--- Start Given records ---

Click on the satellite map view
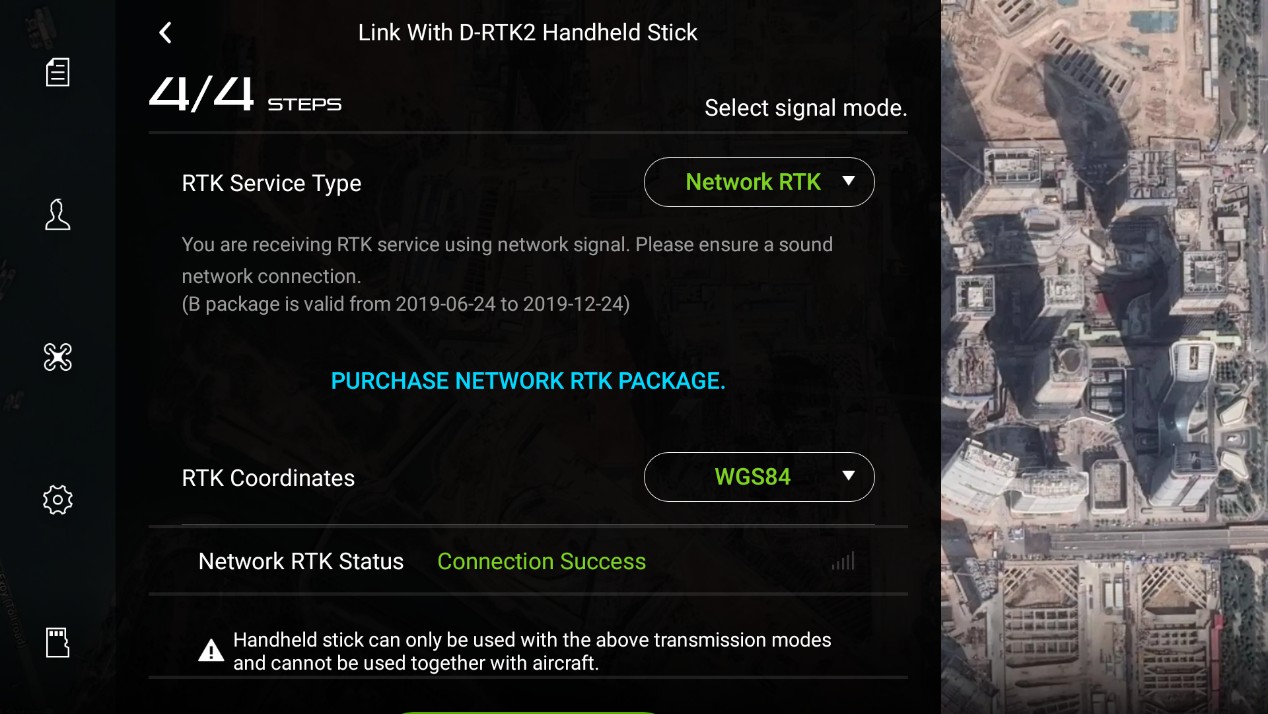1268x714 pixels. tap(1104, 357)
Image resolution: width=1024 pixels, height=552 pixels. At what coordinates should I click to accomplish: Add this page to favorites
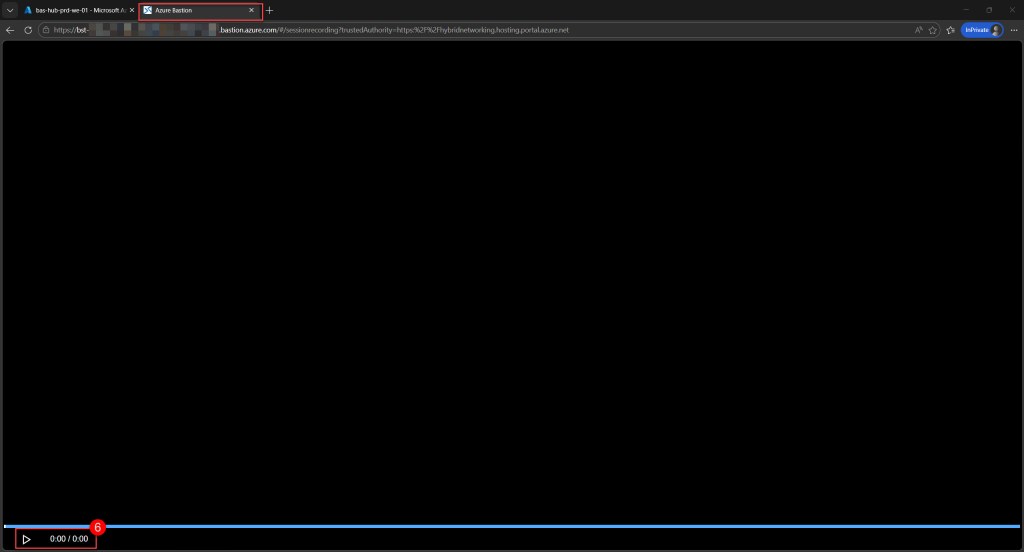point(933,30)
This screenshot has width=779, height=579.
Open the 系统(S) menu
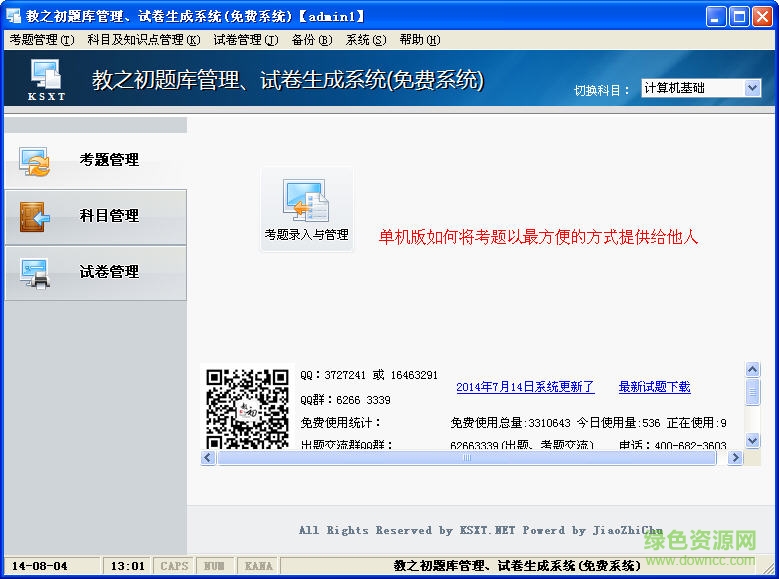point(365,40)
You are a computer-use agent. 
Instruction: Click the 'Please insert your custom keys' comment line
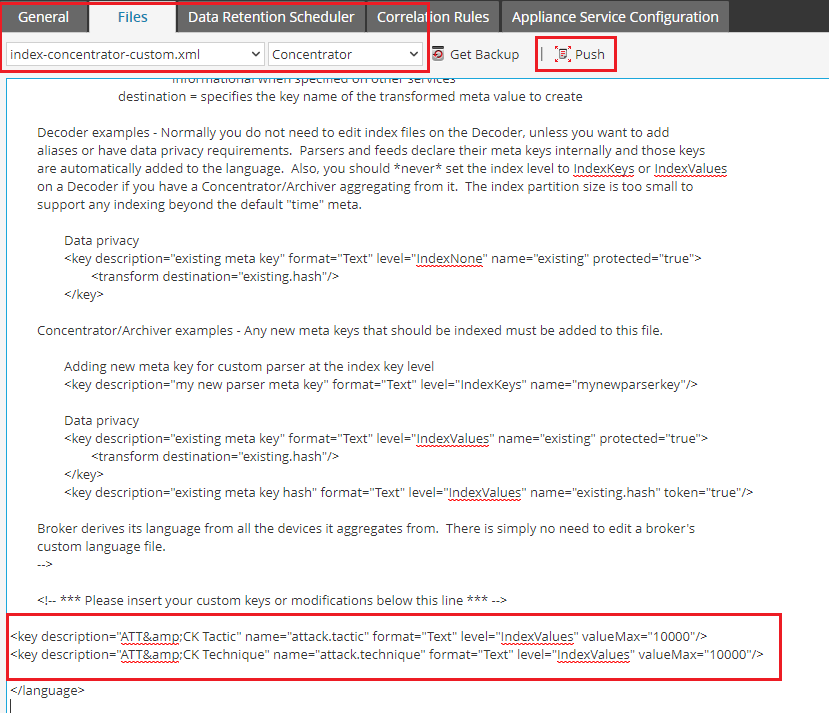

--- End Given records ---

What to do - Output the text lines of every record above as a numbered list. Omit blank lines and leave the pictures out of the answer.

Expected answer -
1. Click on the satellite map view
2. 1268x714 pixels. tap(1104, 357)
3. Image resolution: width=1024 pixels, height=552 pixels. At what coordinates should I click to accomplish: Add this page to favorites
4. point(933,30)
5. This screenshot has width=779, height=579.
6. Open the 系统(S) menu
7. point(365,40)
8. You are a computer-use agent. 
9. Instruction: Click the 'Please insert your custom keys' comment line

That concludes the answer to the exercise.